Development tool enables energy-efficient electric powertrains

November 09, 2020 //By Christoph Hammerschmidt
Development tool enables energy-efficient electric powertrains
dSpace has developed a software connection that allows complex control algorithms for frequency converters and electrical drives for vehicles to be developed and tested. This product is designed to be combined with the MicroAutoBox III prototyping system and the DS1553 Interface Module and extends their functional range.

The AC Motor Control Solution offers a comprehensive library of I/O functions. These represent the driver functions optimised for inverter control development via an easily configurable user interface. The functions can thus be graphically linked to the appropriate controllers, based on Matlab/Simulink, for example, using drag & drop. Further I/O functions exist for discrete signals and various position and rotary encoders. This expands the system's range of application, as protocol-based encoders are also supported. In addition to vehicles, example applications can also be found in highly automated industrial plants or in harvesters, in which low-cost electric motors are increasingly replacing complex and rigidly coupled mechanical drives. 
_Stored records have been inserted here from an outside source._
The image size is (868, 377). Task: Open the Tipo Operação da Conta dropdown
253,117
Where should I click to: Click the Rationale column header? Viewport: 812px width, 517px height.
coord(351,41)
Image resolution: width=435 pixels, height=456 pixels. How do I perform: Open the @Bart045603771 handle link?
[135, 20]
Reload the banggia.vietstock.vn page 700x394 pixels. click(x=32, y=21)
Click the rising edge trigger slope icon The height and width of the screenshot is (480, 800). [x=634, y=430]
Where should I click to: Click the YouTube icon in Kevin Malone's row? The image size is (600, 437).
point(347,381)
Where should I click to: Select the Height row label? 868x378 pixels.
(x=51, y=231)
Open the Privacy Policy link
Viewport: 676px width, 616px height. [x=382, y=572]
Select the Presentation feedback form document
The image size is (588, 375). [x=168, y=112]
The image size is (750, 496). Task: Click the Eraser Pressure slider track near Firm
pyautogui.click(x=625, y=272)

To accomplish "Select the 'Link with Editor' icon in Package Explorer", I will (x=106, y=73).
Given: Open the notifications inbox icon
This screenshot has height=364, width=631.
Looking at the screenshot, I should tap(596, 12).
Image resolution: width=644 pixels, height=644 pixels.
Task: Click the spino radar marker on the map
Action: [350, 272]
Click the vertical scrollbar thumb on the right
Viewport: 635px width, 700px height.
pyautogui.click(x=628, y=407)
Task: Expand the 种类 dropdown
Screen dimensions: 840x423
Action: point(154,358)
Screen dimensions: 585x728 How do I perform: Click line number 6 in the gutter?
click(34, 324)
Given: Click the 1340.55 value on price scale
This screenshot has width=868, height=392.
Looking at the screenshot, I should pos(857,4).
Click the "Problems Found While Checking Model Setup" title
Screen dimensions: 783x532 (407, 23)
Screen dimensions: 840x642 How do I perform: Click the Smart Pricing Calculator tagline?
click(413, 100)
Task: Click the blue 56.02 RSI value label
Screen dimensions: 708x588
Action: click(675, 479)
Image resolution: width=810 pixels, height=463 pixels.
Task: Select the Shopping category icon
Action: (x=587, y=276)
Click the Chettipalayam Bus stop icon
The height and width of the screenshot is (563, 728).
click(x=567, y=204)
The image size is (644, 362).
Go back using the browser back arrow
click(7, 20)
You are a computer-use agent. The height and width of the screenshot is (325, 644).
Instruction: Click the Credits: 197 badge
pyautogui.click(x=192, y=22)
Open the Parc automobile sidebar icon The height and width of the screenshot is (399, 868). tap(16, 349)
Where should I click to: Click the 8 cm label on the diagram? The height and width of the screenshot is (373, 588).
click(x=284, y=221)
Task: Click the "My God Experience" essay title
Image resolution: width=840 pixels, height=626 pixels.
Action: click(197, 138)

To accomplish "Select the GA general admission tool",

A key requirement in the development of the AC Motor Control (ACMC) Solution for MicroAutoBox III was full compatibility with existing hardware and software components from dSpace. In this way, a DS1553 AC Motor Control Module already available from MicroAutoBox II can continue to be used in the corresponding MicroAutoBox III. A change to MicroAutoBox III with its higher computing power and its new I/O modules such as the DS1521 Bus Board is thus supported in the best possible way.

The DS1553 is coupled to the Xilinx FPGA of MicroAutoBox. The I/O functions of MicroAutoBox III AC Motor Control Solution are based on the existing dSpace libraries developed for direct FPGA programming.

Typical applications for the AC Motor Control Solution for MicroAutoBox III include the development of drive controls and the development of mechatronic components such as steering systems or DC/DC converters, which are necessary for merging HV and LV vehicle electrical systems.